Scientists Create Composite Metal Foam to Use in Aircraft Wings

Tuesday, October 22, 2019 - 14:08

Afsaneh Rabiei, professor of mechanical and aerospace engineering at NC State, in cooperation with other researchers have developed a kind of material which has more desirable characteristics for use as a leading-edge material than the aluminum currently in widespread use.

According to the NC State official website, researchers found out that a combination of steel composite metal foam (CMF) and epoxy resin has more desirable characteristics for use as a leading-edge material than the aluminum currently in widespread use.

“We call our hybrid material ‘infused CMF,’” says Afsaneh Rabiei, corresponding author of a paper. “And while infused CMF is about the same weight as aluminum, it is tougher and has other characteristics that make it more appealing from a flight performance, safety and fuel efficiency standpoint.”

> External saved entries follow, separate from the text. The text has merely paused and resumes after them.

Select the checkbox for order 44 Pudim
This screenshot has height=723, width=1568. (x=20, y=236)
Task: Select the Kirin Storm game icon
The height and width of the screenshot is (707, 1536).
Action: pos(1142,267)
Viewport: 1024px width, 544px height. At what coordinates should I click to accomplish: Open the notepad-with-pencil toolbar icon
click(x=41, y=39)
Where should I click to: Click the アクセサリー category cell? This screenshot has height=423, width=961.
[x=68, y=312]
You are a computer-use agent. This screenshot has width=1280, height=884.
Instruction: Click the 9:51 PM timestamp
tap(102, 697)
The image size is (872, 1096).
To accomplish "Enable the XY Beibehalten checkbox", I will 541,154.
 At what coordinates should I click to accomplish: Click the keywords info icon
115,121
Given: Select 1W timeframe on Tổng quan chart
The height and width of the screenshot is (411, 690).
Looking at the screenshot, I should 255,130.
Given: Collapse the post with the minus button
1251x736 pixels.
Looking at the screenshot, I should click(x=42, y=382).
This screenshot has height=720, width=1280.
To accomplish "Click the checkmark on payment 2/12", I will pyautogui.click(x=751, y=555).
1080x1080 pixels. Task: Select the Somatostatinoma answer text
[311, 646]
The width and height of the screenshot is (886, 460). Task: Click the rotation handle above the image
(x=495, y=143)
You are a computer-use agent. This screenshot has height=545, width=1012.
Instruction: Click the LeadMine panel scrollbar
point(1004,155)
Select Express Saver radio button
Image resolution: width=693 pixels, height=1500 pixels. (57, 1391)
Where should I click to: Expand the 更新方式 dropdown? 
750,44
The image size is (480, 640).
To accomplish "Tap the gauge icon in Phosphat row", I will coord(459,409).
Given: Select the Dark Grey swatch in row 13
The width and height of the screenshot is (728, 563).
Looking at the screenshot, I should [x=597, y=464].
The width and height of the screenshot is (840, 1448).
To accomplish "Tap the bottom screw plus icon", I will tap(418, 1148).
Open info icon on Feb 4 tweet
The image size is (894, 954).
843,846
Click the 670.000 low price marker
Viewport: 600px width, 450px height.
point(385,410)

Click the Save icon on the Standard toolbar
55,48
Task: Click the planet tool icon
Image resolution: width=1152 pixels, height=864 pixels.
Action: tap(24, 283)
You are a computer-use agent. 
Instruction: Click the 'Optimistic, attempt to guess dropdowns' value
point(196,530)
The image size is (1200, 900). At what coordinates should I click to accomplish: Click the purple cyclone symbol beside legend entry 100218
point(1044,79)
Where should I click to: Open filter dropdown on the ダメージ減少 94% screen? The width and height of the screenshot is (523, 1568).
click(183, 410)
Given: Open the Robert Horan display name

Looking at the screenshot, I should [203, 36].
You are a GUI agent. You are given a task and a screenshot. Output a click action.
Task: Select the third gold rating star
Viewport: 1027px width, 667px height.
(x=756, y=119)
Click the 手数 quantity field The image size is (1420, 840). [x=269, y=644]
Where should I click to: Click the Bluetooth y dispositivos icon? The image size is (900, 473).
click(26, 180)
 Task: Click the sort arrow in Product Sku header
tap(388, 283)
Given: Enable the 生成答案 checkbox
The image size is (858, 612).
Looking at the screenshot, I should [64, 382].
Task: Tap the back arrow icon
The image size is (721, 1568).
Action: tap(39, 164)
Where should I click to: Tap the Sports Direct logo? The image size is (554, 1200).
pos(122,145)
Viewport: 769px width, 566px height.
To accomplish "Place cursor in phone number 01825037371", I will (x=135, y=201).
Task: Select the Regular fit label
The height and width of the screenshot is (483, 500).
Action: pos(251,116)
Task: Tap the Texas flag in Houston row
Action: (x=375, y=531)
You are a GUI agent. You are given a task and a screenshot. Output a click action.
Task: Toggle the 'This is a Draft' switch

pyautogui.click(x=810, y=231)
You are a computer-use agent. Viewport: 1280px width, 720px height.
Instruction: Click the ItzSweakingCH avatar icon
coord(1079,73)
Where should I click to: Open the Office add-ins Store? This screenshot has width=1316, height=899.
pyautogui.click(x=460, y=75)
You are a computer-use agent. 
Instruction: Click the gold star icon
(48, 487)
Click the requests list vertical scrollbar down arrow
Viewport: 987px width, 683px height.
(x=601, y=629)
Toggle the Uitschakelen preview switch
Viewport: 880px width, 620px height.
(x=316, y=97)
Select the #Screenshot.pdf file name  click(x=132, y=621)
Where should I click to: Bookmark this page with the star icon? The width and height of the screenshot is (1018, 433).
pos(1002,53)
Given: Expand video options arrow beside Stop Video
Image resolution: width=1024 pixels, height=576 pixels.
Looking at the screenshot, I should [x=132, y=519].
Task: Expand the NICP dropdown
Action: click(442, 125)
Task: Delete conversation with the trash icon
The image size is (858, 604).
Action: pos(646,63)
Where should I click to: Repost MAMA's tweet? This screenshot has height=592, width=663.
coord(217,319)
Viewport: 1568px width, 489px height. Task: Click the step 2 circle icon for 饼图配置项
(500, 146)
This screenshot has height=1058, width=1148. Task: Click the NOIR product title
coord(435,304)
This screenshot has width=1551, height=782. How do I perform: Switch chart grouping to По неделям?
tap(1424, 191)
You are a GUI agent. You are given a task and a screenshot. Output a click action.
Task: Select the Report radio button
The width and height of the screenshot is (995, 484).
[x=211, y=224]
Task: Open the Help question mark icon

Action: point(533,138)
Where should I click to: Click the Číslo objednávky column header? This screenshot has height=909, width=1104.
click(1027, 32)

CMF is a foam that consists of hollow, metallic spheres – made of materials such as stainless steel or titanium – embedded in a metallic matrix made of steel, aluminum or metallic alloys. For this study, the researchers used steel-steel CMF, meaning that both the spheres and the matrix were made of steel.

“Aluminum is currently the material of choice for making the leading edge of fixed-wing and rotary-wing aircraft wings,” Rabiei says. “Our results suggest that infused CMF may be a valuable replacement, offering better performance at the same weight.

“By the same token, the results suggest that we could use different materials for the matrix or spheres to create a combination that perform as well as conventional aluminum at a fraction of the weight. Either way, you’re improving performance and fuel efficiency.”

The paper, “Polymer Infused Composite Metal Foam as a Potential Aircraft Leading Edge Material,” is published in the journal Applied Surface Science. First author of the paper is Jacob Marx, a Ph.D. student at NC State. The paper was co-authored by Samuel Robbins, Zane Grady, Frank Palmieri and Christopher J. Wohl of NASA Langley Research Center.